注:プレート内の寒天の一定量を別のプレートから切り替えるときに顕微鏡を再集束の必要性を低減。 - 寒天が固化してみましょうと余分な水分を蒸発できるようにするため、使用前に2〜3日間室温でプレートにしておきます。
- 無菌技術を用いたNGMプレートをシード。 OP50液体培養の1-2滴を適用し、ガラス棒を用いて拡散。ことを確認していないすべての道のプレートの端に細菌の芝生を広げます。

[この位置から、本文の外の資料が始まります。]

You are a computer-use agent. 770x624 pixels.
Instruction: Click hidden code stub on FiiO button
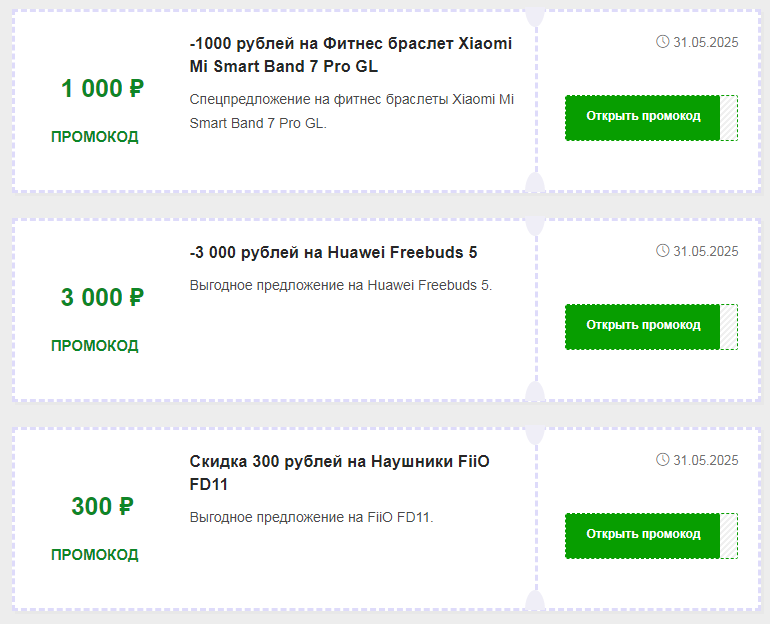coord(729,536)
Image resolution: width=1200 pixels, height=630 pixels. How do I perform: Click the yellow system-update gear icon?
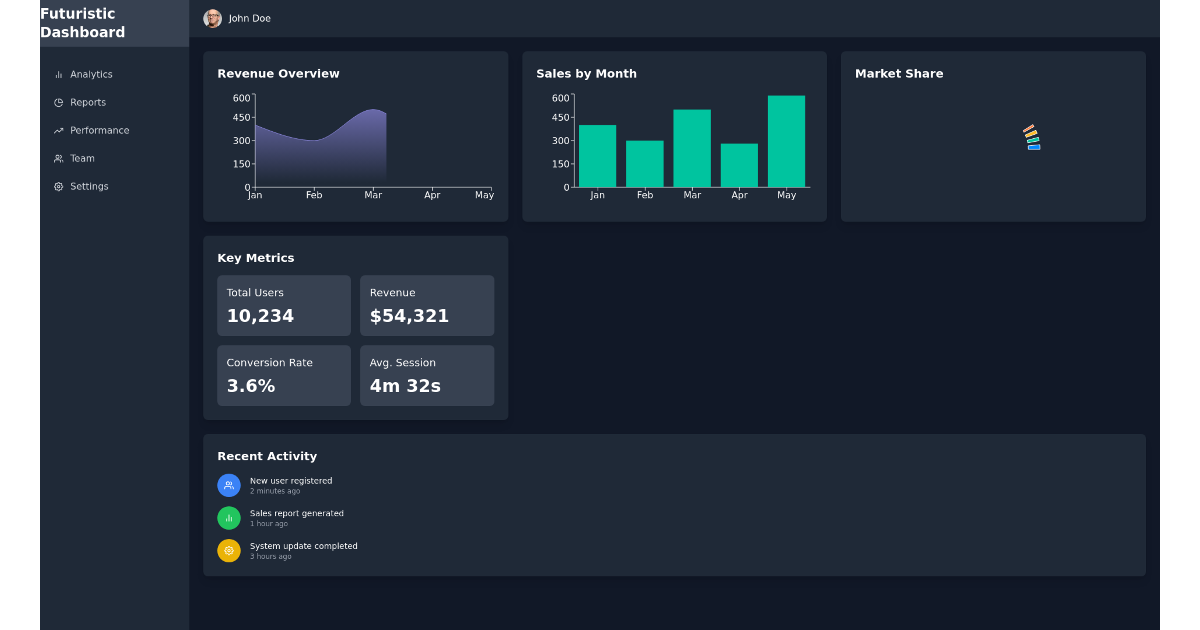pos(228,550)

- OP50の芝生がワームを成長させるのプレートを使用する前に、室温で1〜2日間増殖することを許可する。
同期ワーム人口の調製
注:Cのライフサイクル虫は胚段階、4幼虫期(L1-L4)と成人期から構成されている。このセクションでは、ワームの年齢同期人口の製造を記載している。漂白処理後の線虫と接触する全ての材料は、無菌でなければならない。
- 1日目- 、妊娠ワーム人口の調製
- ワームの人口の大半が飢餓のL1幼虫で構成されているNGMプレートを使用してください。

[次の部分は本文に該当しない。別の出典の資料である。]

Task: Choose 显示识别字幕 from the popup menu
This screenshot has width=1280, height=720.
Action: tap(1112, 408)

- 滅菌ワームとのL1幼虫が選ぶ収集し、新鮮に6cm NGMプレートにそれらを転送するには、OP50を播種。ワームの大半は妊娠大人になるまで20℃で約65時間インキュベートする。へプレート過密を回避し、ワームは細菌を破壊することなく成長させる、各新鮮なNGMプレートにL1幼虫の1つまたは2つ以上のクラスタを転送しないでください。
- 4日目-シンクロナイズドL1幼虫人口の確立
- M9 1-2 mlのそれらを洗浄することにより、NGMプレートから妊娠ワームを収集し、円錐形の15ミリリットルチューブに転送。
- 妊娠ワームは約5〜10分間15ミリリットルコニカルチューブの底に沈降してみましょう。ワームペレットを乱すことなく、上清を取り除きます。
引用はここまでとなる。